HOME   SOCIAL CRITICISM LIB. CAT   TABLE OF CONTENTS   NEXT CHAPTER


 

IX

THE RISE IN THE COST OF MERCHANDISING
BY RETAILERS AND JOBBERS

  BEFORE dismissing this question of responsibility, it is necessary to consider to what extent modern wholesaling and retailing may have contributed to the rise in the cost of distribution.

  It is difficult to say whether the price we pay for wholesaling and retailing is considerably higher today than fifty years ago because there is no phase of our economic life concerning which we know less. We do know, of course, that the numbers of persons engaged in retailing have risen year after year; that the total number of retail stores has risen, and that the number of retail stores per capita is greater today than fifty years ago. As to wholesaling, even less can be said with certainty. In the absence of any census of distribution and of any statistics as to the number of retailers and jobbers today and in years gone by; the volumes of their business and their costs of operation, the student of this subject has to be satisfied with generalizations based upon matters of common knowledge.

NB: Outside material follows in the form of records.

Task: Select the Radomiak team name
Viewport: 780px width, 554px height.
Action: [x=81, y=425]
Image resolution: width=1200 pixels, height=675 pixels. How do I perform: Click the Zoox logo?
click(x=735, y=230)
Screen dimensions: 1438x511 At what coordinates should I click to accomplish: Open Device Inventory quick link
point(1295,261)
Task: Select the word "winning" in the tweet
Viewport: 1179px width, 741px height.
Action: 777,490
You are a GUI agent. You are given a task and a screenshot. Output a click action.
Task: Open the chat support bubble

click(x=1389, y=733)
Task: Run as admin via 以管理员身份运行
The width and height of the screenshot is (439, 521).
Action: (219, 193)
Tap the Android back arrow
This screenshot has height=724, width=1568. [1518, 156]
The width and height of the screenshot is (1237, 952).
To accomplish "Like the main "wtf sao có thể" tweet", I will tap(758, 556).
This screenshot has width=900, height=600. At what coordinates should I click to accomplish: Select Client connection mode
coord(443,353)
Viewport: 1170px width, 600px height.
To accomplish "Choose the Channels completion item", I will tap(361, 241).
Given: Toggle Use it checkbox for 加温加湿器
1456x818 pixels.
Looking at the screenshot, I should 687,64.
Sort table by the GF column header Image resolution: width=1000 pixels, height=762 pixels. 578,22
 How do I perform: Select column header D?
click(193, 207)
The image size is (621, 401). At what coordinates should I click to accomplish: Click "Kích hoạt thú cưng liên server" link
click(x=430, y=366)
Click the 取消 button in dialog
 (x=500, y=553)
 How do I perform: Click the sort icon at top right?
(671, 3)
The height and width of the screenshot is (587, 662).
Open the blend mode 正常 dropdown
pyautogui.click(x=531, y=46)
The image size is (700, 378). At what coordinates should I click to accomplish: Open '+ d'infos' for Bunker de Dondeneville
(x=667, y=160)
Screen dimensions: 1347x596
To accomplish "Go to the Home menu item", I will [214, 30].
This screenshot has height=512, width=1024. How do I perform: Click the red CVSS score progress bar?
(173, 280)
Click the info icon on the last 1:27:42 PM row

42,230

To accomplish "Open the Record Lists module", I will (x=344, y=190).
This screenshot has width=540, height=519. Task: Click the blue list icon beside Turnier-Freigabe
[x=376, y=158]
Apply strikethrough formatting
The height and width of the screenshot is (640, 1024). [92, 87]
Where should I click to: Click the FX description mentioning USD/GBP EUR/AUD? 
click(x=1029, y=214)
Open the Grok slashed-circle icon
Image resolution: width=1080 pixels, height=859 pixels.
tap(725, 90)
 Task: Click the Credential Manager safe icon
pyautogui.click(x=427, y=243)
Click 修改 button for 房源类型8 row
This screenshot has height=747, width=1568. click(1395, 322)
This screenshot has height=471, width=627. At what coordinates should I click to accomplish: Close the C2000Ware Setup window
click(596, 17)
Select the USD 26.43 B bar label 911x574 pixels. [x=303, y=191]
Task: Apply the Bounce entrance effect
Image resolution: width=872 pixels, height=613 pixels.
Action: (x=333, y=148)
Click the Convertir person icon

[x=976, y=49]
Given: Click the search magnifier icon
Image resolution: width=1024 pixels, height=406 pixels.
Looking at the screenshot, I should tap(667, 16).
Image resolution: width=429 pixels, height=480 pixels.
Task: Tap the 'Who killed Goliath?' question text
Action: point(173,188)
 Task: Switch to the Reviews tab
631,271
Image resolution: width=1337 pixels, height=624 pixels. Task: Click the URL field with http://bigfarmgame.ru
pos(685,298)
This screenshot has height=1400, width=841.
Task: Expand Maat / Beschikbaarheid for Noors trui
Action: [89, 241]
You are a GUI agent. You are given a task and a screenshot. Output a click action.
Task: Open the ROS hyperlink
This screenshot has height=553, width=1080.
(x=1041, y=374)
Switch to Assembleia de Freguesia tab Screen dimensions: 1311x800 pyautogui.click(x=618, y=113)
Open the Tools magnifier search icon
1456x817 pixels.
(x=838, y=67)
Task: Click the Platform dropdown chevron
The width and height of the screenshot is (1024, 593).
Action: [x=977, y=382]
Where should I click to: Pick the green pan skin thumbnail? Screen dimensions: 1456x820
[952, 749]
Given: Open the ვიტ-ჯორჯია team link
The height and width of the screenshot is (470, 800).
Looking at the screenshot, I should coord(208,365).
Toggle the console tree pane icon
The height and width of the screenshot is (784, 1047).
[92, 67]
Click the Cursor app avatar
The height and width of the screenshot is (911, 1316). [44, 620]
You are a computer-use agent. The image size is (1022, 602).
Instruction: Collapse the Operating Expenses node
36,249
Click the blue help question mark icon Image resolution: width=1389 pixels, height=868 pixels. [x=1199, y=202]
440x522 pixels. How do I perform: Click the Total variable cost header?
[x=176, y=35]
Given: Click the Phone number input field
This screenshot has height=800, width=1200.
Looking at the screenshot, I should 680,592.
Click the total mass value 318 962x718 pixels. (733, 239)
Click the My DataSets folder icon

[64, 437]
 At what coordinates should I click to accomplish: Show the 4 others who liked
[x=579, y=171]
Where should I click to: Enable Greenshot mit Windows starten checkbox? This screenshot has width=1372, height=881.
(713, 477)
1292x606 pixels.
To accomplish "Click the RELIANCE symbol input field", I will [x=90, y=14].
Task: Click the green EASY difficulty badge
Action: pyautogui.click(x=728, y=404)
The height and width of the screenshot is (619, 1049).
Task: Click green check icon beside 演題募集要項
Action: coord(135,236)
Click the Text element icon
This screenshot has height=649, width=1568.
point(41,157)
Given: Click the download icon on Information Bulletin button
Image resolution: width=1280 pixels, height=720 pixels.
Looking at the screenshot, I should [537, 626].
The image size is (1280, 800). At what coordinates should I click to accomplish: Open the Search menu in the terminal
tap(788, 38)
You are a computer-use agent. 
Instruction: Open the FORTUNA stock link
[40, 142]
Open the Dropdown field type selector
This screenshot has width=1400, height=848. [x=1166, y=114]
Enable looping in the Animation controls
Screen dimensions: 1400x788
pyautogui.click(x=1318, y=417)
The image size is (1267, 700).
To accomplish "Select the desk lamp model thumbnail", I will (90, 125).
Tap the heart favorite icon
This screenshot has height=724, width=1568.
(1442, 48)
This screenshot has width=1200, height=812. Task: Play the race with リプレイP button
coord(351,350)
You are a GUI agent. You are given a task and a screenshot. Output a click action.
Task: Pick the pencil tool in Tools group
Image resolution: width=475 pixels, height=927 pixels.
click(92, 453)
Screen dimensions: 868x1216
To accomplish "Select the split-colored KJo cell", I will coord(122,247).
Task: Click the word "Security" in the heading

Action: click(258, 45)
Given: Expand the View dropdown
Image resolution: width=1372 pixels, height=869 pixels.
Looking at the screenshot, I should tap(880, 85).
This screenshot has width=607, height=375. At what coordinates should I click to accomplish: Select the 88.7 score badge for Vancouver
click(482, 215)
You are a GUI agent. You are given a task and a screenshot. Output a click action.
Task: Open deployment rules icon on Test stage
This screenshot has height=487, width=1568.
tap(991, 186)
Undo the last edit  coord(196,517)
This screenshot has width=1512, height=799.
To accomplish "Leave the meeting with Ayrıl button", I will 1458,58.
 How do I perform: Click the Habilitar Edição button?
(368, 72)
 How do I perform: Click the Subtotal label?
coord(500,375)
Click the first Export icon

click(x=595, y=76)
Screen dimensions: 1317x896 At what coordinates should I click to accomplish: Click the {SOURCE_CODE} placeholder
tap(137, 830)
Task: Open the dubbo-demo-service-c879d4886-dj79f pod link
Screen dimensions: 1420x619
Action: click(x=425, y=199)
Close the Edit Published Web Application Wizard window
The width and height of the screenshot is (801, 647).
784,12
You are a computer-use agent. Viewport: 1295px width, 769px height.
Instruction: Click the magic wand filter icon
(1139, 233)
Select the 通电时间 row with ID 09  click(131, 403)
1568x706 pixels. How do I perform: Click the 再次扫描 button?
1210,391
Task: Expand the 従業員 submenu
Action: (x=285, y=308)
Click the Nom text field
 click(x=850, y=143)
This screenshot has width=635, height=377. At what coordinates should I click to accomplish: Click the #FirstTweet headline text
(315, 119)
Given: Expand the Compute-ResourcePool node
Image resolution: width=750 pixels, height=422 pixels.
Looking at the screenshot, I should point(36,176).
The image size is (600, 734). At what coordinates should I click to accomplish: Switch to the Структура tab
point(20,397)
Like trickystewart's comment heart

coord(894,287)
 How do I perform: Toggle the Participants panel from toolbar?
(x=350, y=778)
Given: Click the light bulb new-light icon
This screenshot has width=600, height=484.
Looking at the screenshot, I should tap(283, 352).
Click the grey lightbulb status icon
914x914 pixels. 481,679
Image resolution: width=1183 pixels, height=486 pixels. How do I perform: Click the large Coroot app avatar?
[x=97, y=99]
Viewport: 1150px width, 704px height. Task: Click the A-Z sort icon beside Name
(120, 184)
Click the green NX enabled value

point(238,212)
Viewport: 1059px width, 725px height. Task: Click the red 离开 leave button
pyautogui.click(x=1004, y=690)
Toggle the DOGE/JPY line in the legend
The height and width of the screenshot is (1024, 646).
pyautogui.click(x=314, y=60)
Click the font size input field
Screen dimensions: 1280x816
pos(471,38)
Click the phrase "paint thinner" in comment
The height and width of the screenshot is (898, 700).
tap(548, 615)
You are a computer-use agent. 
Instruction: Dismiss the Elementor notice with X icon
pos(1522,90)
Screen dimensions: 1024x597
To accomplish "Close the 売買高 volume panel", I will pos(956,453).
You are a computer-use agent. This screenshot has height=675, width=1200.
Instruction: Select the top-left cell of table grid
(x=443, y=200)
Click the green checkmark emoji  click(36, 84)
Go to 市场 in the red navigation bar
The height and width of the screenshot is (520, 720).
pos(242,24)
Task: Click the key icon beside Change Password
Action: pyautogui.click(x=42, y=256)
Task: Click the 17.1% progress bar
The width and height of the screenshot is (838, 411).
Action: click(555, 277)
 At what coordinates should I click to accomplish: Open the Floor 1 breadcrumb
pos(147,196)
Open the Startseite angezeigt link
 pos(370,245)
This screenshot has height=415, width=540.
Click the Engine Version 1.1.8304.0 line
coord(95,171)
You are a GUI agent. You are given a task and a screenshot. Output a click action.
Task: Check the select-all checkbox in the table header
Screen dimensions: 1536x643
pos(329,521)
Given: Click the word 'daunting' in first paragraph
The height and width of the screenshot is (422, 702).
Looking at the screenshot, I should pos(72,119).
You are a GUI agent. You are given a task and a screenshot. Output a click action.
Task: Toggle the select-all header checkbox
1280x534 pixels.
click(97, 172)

  This being the case, if we are to come to some conclusion as to the part which retailers and wholesalers may have played in the rise in the cost of distribution, we must look to the broad, underlying operations of distributors and determine from them whether or not modern retailing and wholesaling tends to increase the cost of distribution.

  The fact that wholesalers and retailers are primarily creators of time and place utilities, while manufacturers are primarily creators of basic and form utilities, is the cause of a significant difference between them and the manufacturers.

  Consumers may not consciously say it to themselves, but in effect they ask two questions of every retailer to whom they give their custom. The first is, "Does this retailer carry what I like or want?" The second is, "Has he the things I desire when I am in the market for them?" Both these questions presuppose that the retailer and wholesaler carry a stock of goods at a place and time that suits the convenience of the customer. The nearer the place and the shorter the time in which the customer can be supplied with his needs, the easier it is for the distributor to satisfy him. The further the place and the longer the time, the greater is the difficulty under which the distributor labors. As between the neighborhood store and the distant department store, and between the village general store and the Chicago mail order house, so great is the advantage of the store nearest to the customer in place and time, that it is necessary for the department store or mail order house to show extraordinary savings and carry very much larger varieties of merchandise in order to secure and hold their customers. The desire of the consumer to go to a place which is convenient and to get the merchandise immediately he wants it, is the basic reason for the existence of the independent retail store. The further retailers and wholesalers are located from the vicinity of their customers, the greater is their cost of serving and holding them.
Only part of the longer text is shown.